Le fondeur retire le métal du creuset ou du fourneau dans des larges cuillers, d’où il le verse dans des moules de sable très-fins pour en faire des plaques de cheminée, des âtres de four, des poêles, etc. Lorsqu’une fois la forge est allumée on la tient dans cet état pendant plusieurs mois de suite sans souffrir que le feu se relâche de sa vivacité ni le jour ni la nuit, et on continue de l’entretenir de combustible et de minerai jusqu’au faîte pendant plusieurs mois.

La chaleur excessive et longtemps soutenue des fourneaux mine peu à peu les ouvrages en briques ; leurs côtés ou parois deviennent incapables de supporter le poids du métal fondu, et quelquefois on en a vu crever tout à coup et laisser échapper un torrent de flamme liquide ; il est bon par conséquent d’éteindre le feu, quelque somme qu’il en coûte pour le rallumer, et d’examiner et réparer le fourneau.

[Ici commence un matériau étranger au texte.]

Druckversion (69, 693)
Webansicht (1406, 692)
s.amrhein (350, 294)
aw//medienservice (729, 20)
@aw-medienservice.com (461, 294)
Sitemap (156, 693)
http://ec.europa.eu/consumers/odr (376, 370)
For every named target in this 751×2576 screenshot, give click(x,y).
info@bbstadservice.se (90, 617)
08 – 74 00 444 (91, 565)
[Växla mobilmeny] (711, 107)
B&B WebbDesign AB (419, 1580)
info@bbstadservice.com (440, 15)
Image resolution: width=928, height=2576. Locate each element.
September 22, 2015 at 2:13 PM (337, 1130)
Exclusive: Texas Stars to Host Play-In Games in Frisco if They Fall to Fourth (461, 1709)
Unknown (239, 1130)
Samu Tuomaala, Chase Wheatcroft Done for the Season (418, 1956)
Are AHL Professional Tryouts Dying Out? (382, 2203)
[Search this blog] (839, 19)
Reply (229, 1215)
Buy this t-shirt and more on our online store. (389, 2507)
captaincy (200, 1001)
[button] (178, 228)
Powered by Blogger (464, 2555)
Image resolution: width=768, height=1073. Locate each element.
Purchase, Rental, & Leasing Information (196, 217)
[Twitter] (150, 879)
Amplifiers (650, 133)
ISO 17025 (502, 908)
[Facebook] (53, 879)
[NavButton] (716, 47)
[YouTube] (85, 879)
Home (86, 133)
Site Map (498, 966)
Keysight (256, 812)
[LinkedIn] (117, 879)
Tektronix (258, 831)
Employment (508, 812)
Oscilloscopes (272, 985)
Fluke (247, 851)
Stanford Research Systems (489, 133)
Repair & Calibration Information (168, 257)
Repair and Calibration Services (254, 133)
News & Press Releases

Trois tonneaux ou six mille livres de fer sont quelquefois mis en fusion dans l’espace de vingt-quatre heures avec le secours des soufflets, tandis que la simple chaleur du charbon allumé, si elle n’était aidée de leur souffle, ne parviendrait pas à en mettre un quintal en fusion dans le même espace de temps.

Quand le fer, après avoir coulé du foyer par l’ouverture qu’on y a faite et après s’être refroidi, est bien homogène et aigu dans ses extrémités et dans ses coins, que le fer même est parsemé de petits points gris, on regarde cela comme un signe indiquant qu’on a saisi la véritable proportion entre la mine et les charbons ; mais s’il est troué et spongieux, c’est une marque qu’on aurait dû employer plus de mine.

On moule aujourd’hui la fonte de manière à en obtenir les ouvrages les plus délicats, et l’on en obtient à Berlin des empreintes de médailles aussi pures que celles en cuivre.

Le mot fonte est quelquefois employé au figuré, comme le prouve ce vers :
« Remettez, s’il vous plaît, ces deux vers à la fonte. »

On dit qu’un tableau est d’une belle fonte, pour dire que les passages des teintes sont suffisamment liés.